In early June, the poaching of employees between competing companies was raised in the public space, with a public debate on whether such practices are fair or unfair competition. As a preventive measure, the Competition Council (the CC) explains which factual circumstances situations may arise where competing companies impose restrictions on their employees in a coordinated manner which may create a risk of infringements of prohibited agreements under Latvian and EU competition law.
Pursuant to Section 11 of the Competition Law (CL) which is derived from Section 101 of the Treaty on the Functioning of the European Union, agreements between market participants which have as their object or effect the hindrance, restriction, or distortion of competition in the territory of Latvia are prohibited and null and void from the moment of being entered into. Section 11 of the CL lists examples of prohibited agreements, including agreements regarding the direct or indirect fixing of prices (including wages) and tariffs in any manner, or provisions for their formation, as well as regarding such exchange of information as it relates to prices or conditions of sale and the allocation of markets (including labour market allocation), taking into account territory, customers, suppliers, or other conditions. Within the meaning of the CL, an agreement is a contract between two or more market participants or concerted practices in which market participants participate, as well as a decision made by a registered or unregistered association of market participants or by an official of such association. Agreements may be both written (embodied in contracts and other communication forms) and unwritten (including verbal, as well as informal common understanding of an agreement, coordinated actions).
Agreements concluded between independent market players that are competitors with each other on the terms and conditions of recruitment of their employees are also referred to as no-poach agreements. Specifically, these agreements stipulate that these market players do not recruit each other’s employees or agree on the level of wages offered to employees. Such agreements restrict workers’ mobility and prevent them from receiving fair pay in a competitive market, which can also harm workers’ career goals and development. No-poach agreements restrict competition by preventing the employee from receiving competing offers from potential employers and companies from competing with each other for an essential resource for their growth. Such offers can be used by the employee in normal market conditions to negotiate better wages, both from current and future employers. The practice of the member states of the European Union shows that such collusion is regarded as a restriction already aimed at restricting competition, which is the most serious infringement of competition law.
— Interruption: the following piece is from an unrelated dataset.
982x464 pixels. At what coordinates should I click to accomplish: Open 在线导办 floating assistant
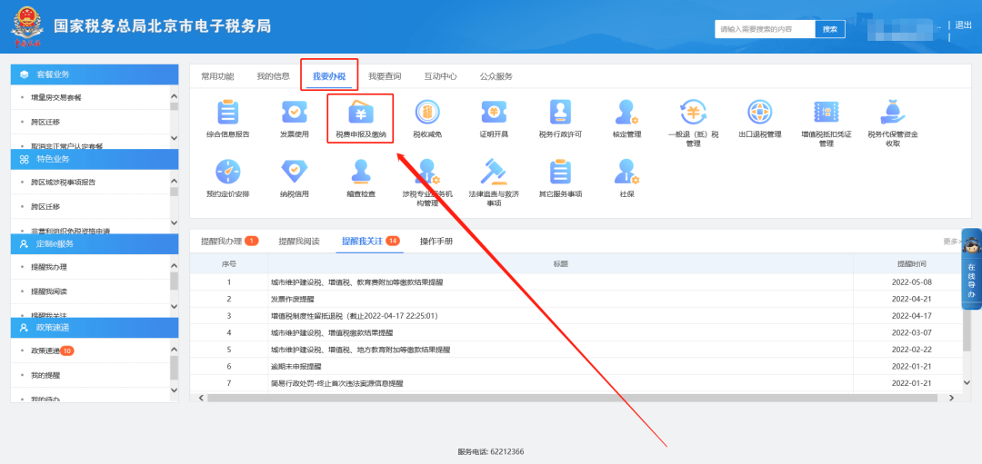coord(970,269)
No-poach agreements should not be confused with non-compete clauses in contracts, which are used by employers to protect investment and business by restricting an employee’s ability to move to a competitor within a mutually agreed period of time. Such agreements are generally permitted and regulated, with particular attention to ensuring that they do not disproportionately restrict personal freedom. However, the difference is that non-compete clauses are usually contained in contracts between employer and employee, whereas no-poach agreements are usually hidden and exist between competing companies regarding their employees – a practice that is prohibited. At the same time, if the employer has invested company resources in the employee, it is possible to stipulate in the employment contract the conditions regarding their compensation or the time limit for working for a particular employer. As the experience of competition authorities in other countries shows, no-poach clauses are generally not disclosed and are not known to employees, thus also preventing them from disputing such clauses, which are accepted in practice between competitors, for example, under labour law legislation. However, such situations can be avoided by competition law.
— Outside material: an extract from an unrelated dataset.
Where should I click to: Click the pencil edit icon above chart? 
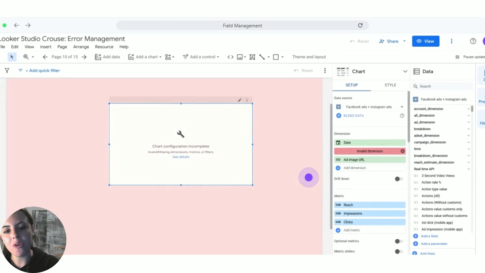(x=239, y=100)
It is observed that no-poach agreements exist particularly in closed sectors where the employees are specialists in a particular field or are endowed with special talents and there are only a few such employees in a certain market, for example, in the technology sector, the healthcare sector, and other professional services sectors. No-poach agreements are often concluded within industry associations, where competitors at the industry-wide level mutually agree not to hire each other’s employees and to fix the wage levels of employees. Often, no-poach agreements are taken as ‘gentlemen’s agreements,’ i.e., very informal agreements between industry players not to hire each other’s employees – especially in smaller markets with a small circle of competitors who are known to each other.
The CC reminds that for independent market players who are competitors with each other, similar to the prohibition on price fixing, market sharing, participation in procurement, are prohibited to:
- mutually agree to restrict employees in the context of the recruitment by a competitor;
- mutually agree in any way on the level of wages of employees.
If you recognise a possible no-poach agreement in your practice as an employee or employer, please report it to the CC.